Extracted records:

————————

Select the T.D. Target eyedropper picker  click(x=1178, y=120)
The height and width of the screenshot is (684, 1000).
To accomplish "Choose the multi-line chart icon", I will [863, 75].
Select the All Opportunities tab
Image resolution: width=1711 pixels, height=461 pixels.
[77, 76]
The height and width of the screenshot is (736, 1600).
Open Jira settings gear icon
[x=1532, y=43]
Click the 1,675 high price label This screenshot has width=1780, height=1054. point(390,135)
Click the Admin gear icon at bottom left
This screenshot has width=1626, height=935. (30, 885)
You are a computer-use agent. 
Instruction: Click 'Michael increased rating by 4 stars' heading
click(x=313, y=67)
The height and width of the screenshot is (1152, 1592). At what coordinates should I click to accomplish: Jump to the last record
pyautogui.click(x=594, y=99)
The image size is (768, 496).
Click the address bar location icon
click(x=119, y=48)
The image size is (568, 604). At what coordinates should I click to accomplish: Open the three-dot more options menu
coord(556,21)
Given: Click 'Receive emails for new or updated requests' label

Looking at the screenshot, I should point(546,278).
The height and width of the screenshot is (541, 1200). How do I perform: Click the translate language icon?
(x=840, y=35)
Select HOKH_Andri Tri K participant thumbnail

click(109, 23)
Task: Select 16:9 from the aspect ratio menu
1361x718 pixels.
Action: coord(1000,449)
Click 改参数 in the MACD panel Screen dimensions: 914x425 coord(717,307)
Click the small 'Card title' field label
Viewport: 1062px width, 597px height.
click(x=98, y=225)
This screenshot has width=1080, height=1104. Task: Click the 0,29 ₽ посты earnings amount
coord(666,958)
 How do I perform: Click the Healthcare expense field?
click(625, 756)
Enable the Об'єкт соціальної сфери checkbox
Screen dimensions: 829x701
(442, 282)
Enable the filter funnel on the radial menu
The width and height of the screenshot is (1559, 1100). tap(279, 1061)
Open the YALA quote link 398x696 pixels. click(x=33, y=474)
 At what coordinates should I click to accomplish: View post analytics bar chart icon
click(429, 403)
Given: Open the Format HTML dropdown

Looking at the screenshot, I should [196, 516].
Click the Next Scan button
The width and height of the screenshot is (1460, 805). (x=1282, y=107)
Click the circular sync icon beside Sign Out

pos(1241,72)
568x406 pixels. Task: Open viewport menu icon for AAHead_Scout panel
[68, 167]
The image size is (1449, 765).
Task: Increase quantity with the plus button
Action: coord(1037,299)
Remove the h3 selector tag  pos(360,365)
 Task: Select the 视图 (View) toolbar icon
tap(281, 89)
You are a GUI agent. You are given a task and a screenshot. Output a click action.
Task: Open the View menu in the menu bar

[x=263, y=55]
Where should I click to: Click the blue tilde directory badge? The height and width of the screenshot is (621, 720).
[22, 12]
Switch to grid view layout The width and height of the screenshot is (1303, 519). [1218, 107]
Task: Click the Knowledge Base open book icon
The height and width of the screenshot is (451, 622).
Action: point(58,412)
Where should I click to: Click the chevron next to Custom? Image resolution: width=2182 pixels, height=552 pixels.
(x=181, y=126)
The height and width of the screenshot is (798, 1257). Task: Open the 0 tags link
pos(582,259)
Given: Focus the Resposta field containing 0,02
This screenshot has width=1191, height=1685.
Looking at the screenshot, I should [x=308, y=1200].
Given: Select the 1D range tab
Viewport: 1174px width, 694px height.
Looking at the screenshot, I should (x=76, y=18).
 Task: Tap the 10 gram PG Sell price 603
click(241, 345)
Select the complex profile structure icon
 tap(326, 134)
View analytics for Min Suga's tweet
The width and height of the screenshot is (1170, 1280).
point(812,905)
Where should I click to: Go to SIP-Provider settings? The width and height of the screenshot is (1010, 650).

————————

• YOUR ASSIGNMENT:
For every line in the data above that has the string "agent", return that line.

• WRITTEN ANSWER:
You are a computer-use agent. 
You are a GUI agent. You are given a task and a screenshot. Output a click action.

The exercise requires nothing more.